Вот и кафе, позади низкое шлакобетонное здание непонятного назначения, а дальше – то, что было, по ее догадкам, городом или хотя бы его подобием. Одним из тех бестолковых городков Первого шоссе, что стараются угодить всем проезжим сразу. Она поселится в простеньком, без затей, мотеле, в комнатке размером немногим больше стоящей там кровати, которую Мэгги вообразила – и не без радости – провалившейся посередке, покрытой драным шенильным одеялом. Продукты будет покупать «У Нелла», готовить ничего не придется. Люди в большинстве своем не понимают, что очень многие суповые консервы можно есть холодными, прямо из банки, вполне сбалансированное питание, между прочим. (Консервный нож: не забыть бы купить его в магазине.)
Что касается работы – найти в таком городке дом престарелых надежды мало. Ну, может быть, офисная подвернется. Печатать она умеет, учет вести тоже – не блестяще, но это не страшно. Кое-чему научилась в багетной мастерской. А то и в магазине автомобильных запчастей для нее место отыщется, можно еще устроиться на станцию техобслуживания, принимать от людей кредитные карточки, выдавать им ключи. А то и официанткой. В конце-то концов, она и полы готова мыть. Ей всего-навсего сорок восемь, здоровье у нее отличное, и, что бы там о ней ни думали, она, если захочет, с любой работой справится.
Мэгги наклонилась, сорвала цветок цикория, сунула его в волосы над левым ухом.
Айра считал ее недотепой. И все остальные тоже. Непонятно как, но она приобрела репутацию какого-то клоуна, который спотыкается на ровном месте. В доме престарелых однажды раздался грохот, звон бьющегося стекла, и дежурная сестра первым делом спросила: «Мэгги?» Вот так вот! Могла бы сначала и выяснить, что к чему! Мэгги там и рядом не было, кто-то другой опростоволосился. Но это отлично показывает, как все к ней относятся.

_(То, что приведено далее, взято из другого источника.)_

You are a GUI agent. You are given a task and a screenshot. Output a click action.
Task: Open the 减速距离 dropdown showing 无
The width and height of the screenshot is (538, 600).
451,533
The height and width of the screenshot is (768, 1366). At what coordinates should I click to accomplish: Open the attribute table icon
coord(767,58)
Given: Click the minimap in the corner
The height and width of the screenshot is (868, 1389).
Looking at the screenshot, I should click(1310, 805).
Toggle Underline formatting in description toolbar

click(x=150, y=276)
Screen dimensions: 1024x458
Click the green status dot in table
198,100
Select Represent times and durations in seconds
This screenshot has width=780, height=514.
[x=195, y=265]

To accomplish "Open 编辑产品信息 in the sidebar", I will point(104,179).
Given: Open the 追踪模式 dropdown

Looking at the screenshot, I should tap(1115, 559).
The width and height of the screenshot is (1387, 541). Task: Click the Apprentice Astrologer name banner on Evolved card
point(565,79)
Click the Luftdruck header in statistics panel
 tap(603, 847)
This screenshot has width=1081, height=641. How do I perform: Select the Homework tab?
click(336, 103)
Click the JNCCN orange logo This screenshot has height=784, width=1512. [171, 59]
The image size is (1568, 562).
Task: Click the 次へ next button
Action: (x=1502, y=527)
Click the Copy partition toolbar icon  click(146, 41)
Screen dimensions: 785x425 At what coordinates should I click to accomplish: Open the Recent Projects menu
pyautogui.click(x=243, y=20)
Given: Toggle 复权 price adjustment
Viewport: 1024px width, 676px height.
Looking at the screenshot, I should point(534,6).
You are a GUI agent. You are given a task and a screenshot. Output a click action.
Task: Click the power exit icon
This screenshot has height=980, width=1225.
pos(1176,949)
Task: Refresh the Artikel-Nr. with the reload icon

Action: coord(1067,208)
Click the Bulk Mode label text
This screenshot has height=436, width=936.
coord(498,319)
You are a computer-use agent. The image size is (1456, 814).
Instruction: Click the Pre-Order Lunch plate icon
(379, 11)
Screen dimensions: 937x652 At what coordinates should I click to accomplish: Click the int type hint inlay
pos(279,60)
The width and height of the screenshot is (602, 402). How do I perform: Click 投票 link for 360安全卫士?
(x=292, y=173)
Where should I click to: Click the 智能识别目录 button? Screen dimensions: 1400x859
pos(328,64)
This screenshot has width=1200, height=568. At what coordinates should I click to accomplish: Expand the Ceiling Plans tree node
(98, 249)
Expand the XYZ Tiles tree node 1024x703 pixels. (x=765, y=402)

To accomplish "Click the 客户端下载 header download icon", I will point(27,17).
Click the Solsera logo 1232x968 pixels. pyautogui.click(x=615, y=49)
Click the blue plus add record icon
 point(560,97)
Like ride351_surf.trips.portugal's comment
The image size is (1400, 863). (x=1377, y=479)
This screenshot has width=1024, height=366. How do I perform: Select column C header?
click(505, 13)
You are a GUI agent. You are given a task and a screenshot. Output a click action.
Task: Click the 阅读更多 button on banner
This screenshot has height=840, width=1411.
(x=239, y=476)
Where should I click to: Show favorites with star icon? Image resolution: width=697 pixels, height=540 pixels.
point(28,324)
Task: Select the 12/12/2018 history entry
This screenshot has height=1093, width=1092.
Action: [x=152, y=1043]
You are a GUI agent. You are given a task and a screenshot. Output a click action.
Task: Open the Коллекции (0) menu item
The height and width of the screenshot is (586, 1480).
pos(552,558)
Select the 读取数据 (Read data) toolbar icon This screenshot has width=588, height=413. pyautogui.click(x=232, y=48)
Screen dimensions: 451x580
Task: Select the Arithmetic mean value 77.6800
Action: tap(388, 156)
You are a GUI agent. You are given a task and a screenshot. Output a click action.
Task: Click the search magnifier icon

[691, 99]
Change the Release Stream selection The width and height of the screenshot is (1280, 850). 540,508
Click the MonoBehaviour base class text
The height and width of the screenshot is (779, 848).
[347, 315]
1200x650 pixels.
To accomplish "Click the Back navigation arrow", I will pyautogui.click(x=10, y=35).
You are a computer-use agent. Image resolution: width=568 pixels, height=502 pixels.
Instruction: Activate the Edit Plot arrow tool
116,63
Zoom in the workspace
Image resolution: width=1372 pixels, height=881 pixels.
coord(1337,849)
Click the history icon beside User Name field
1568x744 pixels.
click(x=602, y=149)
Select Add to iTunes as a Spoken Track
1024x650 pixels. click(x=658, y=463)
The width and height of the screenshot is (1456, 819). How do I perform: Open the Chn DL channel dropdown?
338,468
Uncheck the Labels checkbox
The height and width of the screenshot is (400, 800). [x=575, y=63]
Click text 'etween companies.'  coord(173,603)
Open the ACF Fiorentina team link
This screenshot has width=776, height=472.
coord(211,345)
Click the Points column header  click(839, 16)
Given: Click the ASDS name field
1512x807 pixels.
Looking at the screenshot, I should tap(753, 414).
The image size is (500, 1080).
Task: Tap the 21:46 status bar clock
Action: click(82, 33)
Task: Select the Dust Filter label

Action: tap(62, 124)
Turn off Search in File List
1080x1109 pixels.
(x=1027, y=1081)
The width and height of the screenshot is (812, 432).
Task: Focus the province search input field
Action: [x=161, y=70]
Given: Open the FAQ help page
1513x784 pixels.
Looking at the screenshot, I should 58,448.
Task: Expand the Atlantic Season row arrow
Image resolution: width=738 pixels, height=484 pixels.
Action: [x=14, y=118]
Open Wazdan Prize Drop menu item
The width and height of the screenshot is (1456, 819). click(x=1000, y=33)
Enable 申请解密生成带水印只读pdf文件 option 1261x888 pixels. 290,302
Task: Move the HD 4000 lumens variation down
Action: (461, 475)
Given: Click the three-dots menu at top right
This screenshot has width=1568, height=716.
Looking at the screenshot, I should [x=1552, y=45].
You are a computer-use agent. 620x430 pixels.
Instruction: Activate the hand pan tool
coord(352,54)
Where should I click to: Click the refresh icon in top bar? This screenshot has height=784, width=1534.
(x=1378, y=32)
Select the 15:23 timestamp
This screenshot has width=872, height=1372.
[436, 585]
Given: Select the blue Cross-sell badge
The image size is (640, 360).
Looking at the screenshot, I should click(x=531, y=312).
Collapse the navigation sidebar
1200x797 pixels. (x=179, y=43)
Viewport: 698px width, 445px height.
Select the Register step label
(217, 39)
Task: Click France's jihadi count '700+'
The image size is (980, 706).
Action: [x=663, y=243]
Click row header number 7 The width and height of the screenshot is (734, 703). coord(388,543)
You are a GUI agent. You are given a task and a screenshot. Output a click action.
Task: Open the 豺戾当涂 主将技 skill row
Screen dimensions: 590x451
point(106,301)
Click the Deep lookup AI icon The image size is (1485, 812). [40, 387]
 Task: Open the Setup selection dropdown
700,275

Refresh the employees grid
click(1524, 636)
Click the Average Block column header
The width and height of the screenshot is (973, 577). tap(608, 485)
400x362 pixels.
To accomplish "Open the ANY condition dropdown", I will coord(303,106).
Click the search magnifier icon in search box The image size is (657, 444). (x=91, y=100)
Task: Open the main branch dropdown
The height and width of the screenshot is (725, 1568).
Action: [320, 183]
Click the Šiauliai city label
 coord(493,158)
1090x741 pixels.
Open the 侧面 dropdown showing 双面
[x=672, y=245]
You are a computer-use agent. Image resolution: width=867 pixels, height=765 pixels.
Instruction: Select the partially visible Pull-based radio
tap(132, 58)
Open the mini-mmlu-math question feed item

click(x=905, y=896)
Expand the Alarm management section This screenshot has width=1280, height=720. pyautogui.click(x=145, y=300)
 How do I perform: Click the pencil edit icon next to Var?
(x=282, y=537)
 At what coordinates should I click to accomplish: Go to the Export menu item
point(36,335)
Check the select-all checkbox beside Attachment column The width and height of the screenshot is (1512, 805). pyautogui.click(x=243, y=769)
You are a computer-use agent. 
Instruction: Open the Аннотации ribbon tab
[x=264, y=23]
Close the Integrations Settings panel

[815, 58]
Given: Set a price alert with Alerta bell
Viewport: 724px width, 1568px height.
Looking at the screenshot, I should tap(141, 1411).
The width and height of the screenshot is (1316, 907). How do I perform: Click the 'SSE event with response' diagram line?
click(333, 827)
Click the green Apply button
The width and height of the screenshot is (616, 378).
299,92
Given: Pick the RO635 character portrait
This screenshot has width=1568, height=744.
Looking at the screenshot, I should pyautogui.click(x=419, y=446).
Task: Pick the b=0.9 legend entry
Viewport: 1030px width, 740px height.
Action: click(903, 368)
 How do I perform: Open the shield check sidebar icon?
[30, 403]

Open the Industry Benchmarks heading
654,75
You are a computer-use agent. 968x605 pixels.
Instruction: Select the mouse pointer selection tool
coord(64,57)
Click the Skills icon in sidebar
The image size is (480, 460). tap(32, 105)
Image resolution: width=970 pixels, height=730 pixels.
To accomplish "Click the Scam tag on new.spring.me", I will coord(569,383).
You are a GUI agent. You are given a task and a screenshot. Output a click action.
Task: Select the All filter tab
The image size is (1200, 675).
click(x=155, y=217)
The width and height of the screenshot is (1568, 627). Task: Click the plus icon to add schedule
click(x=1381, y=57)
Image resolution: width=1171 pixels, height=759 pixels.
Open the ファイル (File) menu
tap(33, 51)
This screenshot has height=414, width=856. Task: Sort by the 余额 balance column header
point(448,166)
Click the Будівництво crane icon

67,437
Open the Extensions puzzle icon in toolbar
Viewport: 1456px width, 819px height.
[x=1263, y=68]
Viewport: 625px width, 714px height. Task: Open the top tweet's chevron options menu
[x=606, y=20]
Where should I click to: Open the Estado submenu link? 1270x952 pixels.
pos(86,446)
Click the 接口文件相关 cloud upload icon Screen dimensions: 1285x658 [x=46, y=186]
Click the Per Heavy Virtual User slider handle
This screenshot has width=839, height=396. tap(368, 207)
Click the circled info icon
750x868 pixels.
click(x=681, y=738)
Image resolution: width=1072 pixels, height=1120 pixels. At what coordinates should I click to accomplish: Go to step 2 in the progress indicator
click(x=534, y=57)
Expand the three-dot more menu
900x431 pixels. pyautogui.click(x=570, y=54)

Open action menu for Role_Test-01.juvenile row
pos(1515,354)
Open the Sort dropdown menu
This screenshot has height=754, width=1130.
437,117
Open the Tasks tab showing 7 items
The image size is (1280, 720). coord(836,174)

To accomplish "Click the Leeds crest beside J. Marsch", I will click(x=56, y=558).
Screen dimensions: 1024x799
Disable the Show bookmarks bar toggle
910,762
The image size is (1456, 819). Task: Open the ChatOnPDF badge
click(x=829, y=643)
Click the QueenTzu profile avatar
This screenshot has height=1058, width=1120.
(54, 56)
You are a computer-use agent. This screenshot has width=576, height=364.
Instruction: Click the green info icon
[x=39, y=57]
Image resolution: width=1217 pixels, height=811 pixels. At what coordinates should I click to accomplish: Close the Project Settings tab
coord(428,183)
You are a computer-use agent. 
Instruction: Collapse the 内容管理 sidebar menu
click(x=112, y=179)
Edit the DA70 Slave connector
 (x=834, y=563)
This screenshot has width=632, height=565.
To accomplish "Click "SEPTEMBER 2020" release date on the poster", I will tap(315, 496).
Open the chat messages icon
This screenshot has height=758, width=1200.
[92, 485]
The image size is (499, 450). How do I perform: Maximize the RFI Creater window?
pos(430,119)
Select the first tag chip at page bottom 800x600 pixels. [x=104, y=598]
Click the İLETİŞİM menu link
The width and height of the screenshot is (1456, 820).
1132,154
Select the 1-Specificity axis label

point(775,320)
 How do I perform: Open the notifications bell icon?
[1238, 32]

Выйдя за Айру, Мэгги думала, что он вечно будет смотреть на нее, как в их первую ночь, когда она стояла перед ним в пеньюаре из ее приданого посреди комнаты, которая освещалась только горевшей у кровати лампой с матовым абажуром. Мэгги расстегнула тогда верхнюю пуговку, потом вторую, и пеньюар соскользнул с ее плеч, помедлил немного и упал к щиколоткам. А он смотрел ей в глаза и, казалось, даже не дышал. Она думала, что так всегда и будет.
На парковке перед «У Нелла» рядом с пикапом разговаривали двое мужчин. Один толстый, с ветчинным лицом, другой тощий, белый и хилый. Разговор у них шел о каком-то Дуге, который чуть что, сразу на стену лезет. Интересно, как это, подумала Мэгги, там же держаться не за что. Она понимала, что должна казаться им странной: пришла пешком, разодета по-городскому. «Привет!» – крикнула она совершенно как ее мать. Мужчины примолкли, уставились на нее. Тощий зачем-то стянул кепку, заглянул в нее. И снова напялил на голову.